Based on observation and interview, the facility did not provide a ventilation system in accordance with manufacturer specifications and NFPA 90A with neutral airflow between the corridor and rooms, and compliant fire dampers. This deficiency occurred in 3 of the 6 smoke compartments and had the potential to affect all inpatients, outpatients, staff and visitors within these smoke compartments.

FINDINGS INCLUDE:

1. On July 13, 2015 at 2:05 PM, observation revealed on the 1st floor in the Accounting Office room 105, that airflow between the corridor and this room was not neutral. There was a return duct, but no supply duct. This observed situation was not compliant with NFPA 101 (2000 ed.), 19.5.2.1, section 9.2, and NFPA 90A (1999 ed.), 2-3.11.1.

2. On July 13, 2015 at 2:17 PM, observation revealed on the 1st floor in the room 113, that airflow between the corridor and this room was not neutral. There was a supply duct, but no return duct. This observed situation was not compliant with NFPA 101 (2000 ed.), 19.5.2.1, section 9.2, and NFPA 90A (1999 ed.), 2-3.11.1.

3. On July 14, 2015 at 3:52 PM, observation revealed on the 2nd floor in the penthouse that a fire damper was not installed in an air duct that penetrated the rated floor. This observed situation was not compliant with NFPA 101 (2000 ed.), 19.5.2.1 and NFPA 90A (1999 ed.),
3-3.2.

4. On July 14, 2015 at 5:00 PM, observation revealed on the 1st floor in the isolation exam rooms of the emergency department, that airflow between the corridor and these rooms was not neutral. There was a transfer duct to the corridor. This observed situation was not compliant with NFPA 101 (2000 ed.), 19.5.2.1, section 9.2, and NFPA 90A (1999 ed.),
2-3.11.1.

This condition was confirmed at the time of discovery by a concurrent observation and interview with staff A (Director Facilities).

No Description Available

Tag No.: K0075

Based on observation and interview, the facility did not provide and maintain linen/trash collection receptacles in compliance with the codes by having properly sized storage containers for soiled/trash.
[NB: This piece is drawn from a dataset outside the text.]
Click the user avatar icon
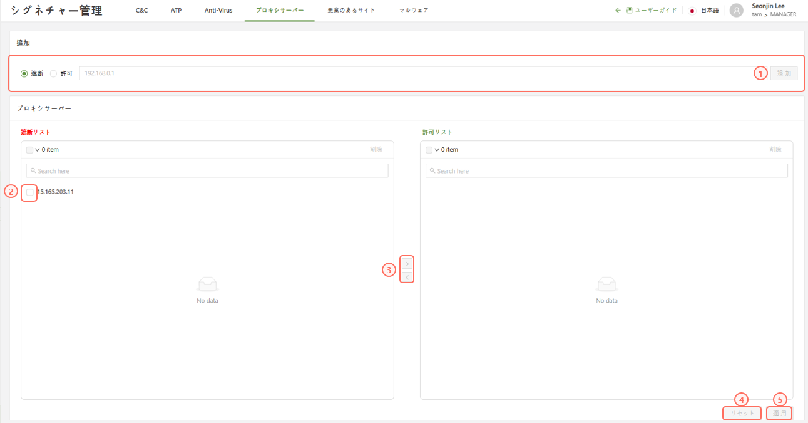Image resolution: width=808 pixels, height=423 pixels. click(x=737, y=11)

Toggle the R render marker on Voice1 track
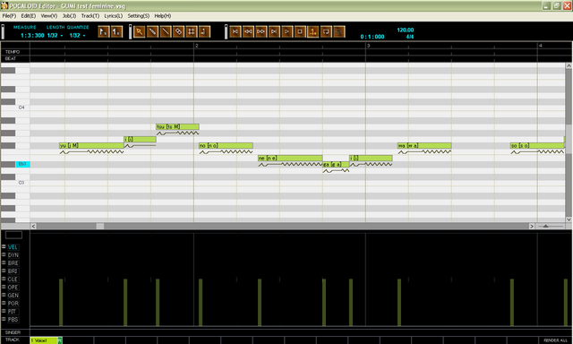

This deficiency occurred in 2 of the 6 smoke compartments and had the potential to affect all inpatients, outpatients, staff and visitors within these smoke compartments.

FINDINGS INCLUDE:

1. On July 13, 2015 at 1:50 PM, observation revealed on the 1st floor in the Administration copy room that mobile collection receptacles exceeded the 32 gallon maximum size when located outside of a hazardous area. The mobile collection receptacle is a 70 gallon confidential waste container This observed situation was not compliant with NFPA 101 (2000 ed.), 19.7.5.5.

2. On July 14, 2015 at 1:50 PM, observation revealed on the 2nd floor in the passage outside of exam rooms 2 and 3 in the emergency department, that mobile collection receptacles exceeded the 32 gallon per 64 square foot maximum density when located outside of a hazardous area. The were 2 five gallon trash containers, 32 gallon dirty linen container and a 32 gallon waste paper container next to each other outside of the exam rooms. This observed situation was not compliant with NFPA 101 (2000 ed.), 19.7.5.5.

This condition was confirmed at the time of discovery by a concurrent observation and interview with staff A (Director Facilities).

No Description Available

Tag No.: K0077

Based on observation and interview, the facility did not provide medical gas piping as required by NFPA 99 with compliant medical gas piping, maintaining combustibles at least 50 feet away from a 1000 gallon or greater liquid oxygen tank, 25 feet away from a 1000 gallon tank or less of liquid oxygen, and having properly labeled med gas pipes. These deficiencies could affect 6 of the 6 smoke compartments in the building, as well as an undetermined number of staff and visitors.

FINDINGS INCLUDE:

1. On July 13, 2015 at 12:45 PM, observation revealed on the 1st floor in the maintenance room, that medical gas piping was not installed according to the requirements of the code. The inappropriate piping installation included that the riser shut off valve was missing for the oxygen pipes on the west side of the hospital. This observed situation was not compliant with NFPA 101 (2000 ed.), 19.3.2.4 and NFPA 99 (1999 ed.), Chap 4.

2. On July 13, 2015 at 3:30 PM, observation revealed on the 1st floor in the vacuum pump room, that medical gas piping was not installed according to the requirements of the code. The inappropriate piping installation included the vacuum piping not being labeled in the vacuum pump room. This observed situation was not compliant with NFPA 101 (2000 ed.), 19.3.2.4 and NFPA 99 (1999 ed.), Chap 4.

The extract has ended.